EXERCISE MATERIAL:
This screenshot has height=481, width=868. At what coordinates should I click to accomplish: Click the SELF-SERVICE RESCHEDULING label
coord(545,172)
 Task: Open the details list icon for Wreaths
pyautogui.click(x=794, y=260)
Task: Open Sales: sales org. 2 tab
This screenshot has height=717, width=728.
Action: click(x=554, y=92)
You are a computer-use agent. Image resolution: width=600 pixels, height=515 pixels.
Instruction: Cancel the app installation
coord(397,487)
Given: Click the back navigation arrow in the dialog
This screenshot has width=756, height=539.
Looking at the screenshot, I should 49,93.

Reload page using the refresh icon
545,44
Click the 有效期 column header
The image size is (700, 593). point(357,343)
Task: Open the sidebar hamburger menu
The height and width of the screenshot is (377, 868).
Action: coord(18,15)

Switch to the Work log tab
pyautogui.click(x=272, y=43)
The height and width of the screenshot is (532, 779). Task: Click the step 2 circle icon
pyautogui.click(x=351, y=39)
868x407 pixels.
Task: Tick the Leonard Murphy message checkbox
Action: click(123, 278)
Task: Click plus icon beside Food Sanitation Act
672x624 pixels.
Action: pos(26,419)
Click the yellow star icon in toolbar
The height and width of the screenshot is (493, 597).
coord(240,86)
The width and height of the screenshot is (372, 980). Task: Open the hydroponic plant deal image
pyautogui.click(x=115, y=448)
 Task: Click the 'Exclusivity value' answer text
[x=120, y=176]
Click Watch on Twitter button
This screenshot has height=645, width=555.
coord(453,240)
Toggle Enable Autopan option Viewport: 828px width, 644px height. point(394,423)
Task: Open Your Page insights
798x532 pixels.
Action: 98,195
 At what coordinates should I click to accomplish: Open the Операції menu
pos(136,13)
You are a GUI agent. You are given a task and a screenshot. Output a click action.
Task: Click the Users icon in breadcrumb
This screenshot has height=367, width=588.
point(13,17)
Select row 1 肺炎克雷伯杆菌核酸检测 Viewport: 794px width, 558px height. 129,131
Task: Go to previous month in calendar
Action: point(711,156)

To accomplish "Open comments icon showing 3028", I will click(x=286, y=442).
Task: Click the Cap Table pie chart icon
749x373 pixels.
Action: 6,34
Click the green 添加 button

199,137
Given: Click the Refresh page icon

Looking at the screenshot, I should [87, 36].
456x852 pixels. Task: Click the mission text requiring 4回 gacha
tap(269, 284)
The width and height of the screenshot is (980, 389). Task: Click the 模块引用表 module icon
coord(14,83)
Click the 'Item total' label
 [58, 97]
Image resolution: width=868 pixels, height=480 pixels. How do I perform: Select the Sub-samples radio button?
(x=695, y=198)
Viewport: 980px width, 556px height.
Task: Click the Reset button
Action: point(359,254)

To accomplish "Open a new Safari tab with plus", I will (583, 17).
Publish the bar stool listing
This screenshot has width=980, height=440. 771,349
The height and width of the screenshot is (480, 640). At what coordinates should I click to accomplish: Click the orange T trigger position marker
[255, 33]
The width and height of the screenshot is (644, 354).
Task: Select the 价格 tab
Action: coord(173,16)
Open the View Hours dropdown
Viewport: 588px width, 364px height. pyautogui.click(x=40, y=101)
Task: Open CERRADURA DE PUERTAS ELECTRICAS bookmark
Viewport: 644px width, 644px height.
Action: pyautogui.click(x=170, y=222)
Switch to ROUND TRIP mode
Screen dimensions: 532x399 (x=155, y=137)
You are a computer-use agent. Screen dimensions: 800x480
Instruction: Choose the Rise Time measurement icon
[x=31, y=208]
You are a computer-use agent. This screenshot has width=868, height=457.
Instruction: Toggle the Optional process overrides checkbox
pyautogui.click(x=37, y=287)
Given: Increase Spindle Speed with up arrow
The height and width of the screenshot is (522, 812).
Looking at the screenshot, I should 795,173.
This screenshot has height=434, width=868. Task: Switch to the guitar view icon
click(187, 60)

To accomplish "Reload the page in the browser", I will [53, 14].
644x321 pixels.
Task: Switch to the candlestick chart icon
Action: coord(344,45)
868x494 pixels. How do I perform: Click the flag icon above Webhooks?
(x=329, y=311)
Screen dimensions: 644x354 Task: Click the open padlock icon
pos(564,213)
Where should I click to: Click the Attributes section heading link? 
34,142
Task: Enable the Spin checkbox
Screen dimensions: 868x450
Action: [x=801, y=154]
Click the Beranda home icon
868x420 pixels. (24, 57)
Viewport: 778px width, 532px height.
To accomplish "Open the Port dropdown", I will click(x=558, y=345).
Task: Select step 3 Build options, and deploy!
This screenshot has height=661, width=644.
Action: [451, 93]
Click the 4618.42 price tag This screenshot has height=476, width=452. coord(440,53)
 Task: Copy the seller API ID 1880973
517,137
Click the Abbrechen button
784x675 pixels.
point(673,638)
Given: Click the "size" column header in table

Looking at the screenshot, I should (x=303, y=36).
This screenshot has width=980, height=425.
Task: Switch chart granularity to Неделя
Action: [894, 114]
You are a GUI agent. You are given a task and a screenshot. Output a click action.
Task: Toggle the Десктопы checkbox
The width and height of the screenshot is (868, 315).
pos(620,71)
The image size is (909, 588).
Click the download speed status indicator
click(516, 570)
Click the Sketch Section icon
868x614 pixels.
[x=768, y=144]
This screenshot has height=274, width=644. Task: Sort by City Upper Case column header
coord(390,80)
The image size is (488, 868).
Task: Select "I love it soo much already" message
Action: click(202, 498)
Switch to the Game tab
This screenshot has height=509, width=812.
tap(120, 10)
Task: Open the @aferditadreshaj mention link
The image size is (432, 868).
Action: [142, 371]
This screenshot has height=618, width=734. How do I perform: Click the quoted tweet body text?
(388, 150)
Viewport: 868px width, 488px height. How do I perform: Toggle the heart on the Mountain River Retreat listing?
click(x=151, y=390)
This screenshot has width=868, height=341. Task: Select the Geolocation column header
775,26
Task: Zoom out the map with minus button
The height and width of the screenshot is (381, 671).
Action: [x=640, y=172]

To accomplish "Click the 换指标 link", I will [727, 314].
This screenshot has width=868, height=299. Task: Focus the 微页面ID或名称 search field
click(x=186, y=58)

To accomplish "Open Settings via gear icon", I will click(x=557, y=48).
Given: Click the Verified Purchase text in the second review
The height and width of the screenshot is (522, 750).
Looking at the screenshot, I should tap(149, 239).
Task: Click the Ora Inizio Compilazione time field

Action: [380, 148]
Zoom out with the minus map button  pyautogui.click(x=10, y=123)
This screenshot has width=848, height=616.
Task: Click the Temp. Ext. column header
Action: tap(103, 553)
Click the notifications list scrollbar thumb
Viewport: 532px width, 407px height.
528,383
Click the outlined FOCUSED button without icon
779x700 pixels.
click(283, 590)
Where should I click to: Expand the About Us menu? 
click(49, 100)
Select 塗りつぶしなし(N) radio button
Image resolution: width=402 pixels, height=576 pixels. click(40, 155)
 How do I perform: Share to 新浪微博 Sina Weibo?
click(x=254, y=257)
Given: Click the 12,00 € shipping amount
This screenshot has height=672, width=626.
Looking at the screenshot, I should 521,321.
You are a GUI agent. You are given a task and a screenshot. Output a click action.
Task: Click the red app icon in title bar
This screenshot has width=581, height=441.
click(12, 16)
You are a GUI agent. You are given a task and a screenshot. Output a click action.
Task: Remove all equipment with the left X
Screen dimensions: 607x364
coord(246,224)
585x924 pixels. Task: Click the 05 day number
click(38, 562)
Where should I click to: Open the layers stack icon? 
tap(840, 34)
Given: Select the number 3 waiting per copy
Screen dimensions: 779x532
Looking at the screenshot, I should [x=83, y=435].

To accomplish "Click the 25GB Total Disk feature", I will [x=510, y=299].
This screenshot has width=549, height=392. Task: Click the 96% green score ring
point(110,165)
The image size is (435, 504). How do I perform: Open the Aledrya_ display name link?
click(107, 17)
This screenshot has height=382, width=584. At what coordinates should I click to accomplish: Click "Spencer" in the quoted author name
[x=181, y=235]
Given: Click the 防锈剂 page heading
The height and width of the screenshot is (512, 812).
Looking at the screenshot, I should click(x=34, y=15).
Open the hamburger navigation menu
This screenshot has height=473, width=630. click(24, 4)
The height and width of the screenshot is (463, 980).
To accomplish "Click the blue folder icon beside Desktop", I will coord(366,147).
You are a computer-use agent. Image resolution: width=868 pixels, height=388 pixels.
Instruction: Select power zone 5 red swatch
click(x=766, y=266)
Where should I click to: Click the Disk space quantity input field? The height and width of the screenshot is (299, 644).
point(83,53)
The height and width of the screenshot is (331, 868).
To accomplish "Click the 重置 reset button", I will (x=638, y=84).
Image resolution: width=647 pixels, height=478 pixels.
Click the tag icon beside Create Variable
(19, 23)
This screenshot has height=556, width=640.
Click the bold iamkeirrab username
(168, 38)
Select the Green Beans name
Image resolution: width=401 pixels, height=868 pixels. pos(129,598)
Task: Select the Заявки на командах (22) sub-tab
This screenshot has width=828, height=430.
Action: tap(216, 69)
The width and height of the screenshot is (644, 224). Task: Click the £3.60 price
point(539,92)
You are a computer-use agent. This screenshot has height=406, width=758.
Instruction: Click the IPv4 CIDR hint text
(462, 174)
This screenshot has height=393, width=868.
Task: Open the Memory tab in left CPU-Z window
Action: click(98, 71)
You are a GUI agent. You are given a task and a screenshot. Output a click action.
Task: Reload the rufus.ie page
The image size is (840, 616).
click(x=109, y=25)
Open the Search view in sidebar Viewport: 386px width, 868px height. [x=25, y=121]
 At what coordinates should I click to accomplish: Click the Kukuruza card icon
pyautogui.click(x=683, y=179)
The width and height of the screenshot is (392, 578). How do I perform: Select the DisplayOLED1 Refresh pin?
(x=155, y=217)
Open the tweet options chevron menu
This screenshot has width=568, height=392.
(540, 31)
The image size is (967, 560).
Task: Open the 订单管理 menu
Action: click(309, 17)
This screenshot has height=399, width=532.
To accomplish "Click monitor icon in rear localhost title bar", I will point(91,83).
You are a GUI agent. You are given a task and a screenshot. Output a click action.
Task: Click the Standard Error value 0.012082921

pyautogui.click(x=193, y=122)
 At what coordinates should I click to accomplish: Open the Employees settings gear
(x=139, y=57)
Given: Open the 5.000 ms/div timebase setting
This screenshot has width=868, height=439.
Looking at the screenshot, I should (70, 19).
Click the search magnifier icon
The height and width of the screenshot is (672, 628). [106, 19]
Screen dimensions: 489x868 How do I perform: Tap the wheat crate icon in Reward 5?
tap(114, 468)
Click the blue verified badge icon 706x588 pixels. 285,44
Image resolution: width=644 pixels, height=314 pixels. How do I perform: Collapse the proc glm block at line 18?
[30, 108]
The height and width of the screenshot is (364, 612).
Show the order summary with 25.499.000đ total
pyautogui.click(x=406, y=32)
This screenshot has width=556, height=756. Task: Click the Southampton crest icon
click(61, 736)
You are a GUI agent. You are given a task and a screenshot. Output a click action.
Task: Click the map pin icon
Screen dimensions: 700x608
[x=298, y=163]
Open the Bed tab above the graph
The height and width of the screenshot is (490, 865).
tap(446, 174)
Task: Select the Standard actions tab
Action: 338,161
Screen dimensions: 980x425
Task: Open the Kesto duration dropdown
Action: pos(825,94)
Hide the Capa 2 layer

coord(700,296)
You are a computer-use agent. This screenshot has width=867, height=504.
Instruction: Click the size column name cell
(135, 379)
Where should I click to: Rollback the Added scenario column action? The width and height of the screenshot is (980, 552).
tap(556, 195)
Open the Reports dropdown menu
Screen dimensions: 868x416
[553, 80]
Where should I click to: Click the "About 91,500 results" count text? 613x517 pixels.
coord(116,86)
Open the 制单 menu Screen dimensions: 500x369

ACTION ITEM: The required output is the stretch of entries above from the line containing "Task: Zoom out the map with minus button" through the line containing "Click the outlined", reproduced exactly.

EXERCISE SOLUTION:
Task: Zoom out the map with minus button
The height and width of the screenshot is (381, 671).
Action: [x=640, y=172]

To accomplish "Click the 换指标 link", I will [727, 314].
This screenshot has width=868, height=299. Task: Focus the 微页面ID或名称 search field
click(x=186, y=58)

To accomplish "Open Settings via gear icon", I will click(x=557, y=48).
Given: Click the Verified Purchase text in the second review
The height and width of the screenshot is (522, 750).
Looking at the screenshot, I should tap(149, 239).
Task: Click the Ora Inizio Compilazione time field

Action: [380, 148]
Zoom out with the minus map button  pyautogui.click(x=10, y=123)
This screenshot has width=848, height=616.
Task: Click the Temp. Ext. column header
Action: tap(103, 553)
Click the notifications list scrollbar thumb
Viewport: 532px width, 407px height.
528,383
Click the outlined FOCUSED button without icon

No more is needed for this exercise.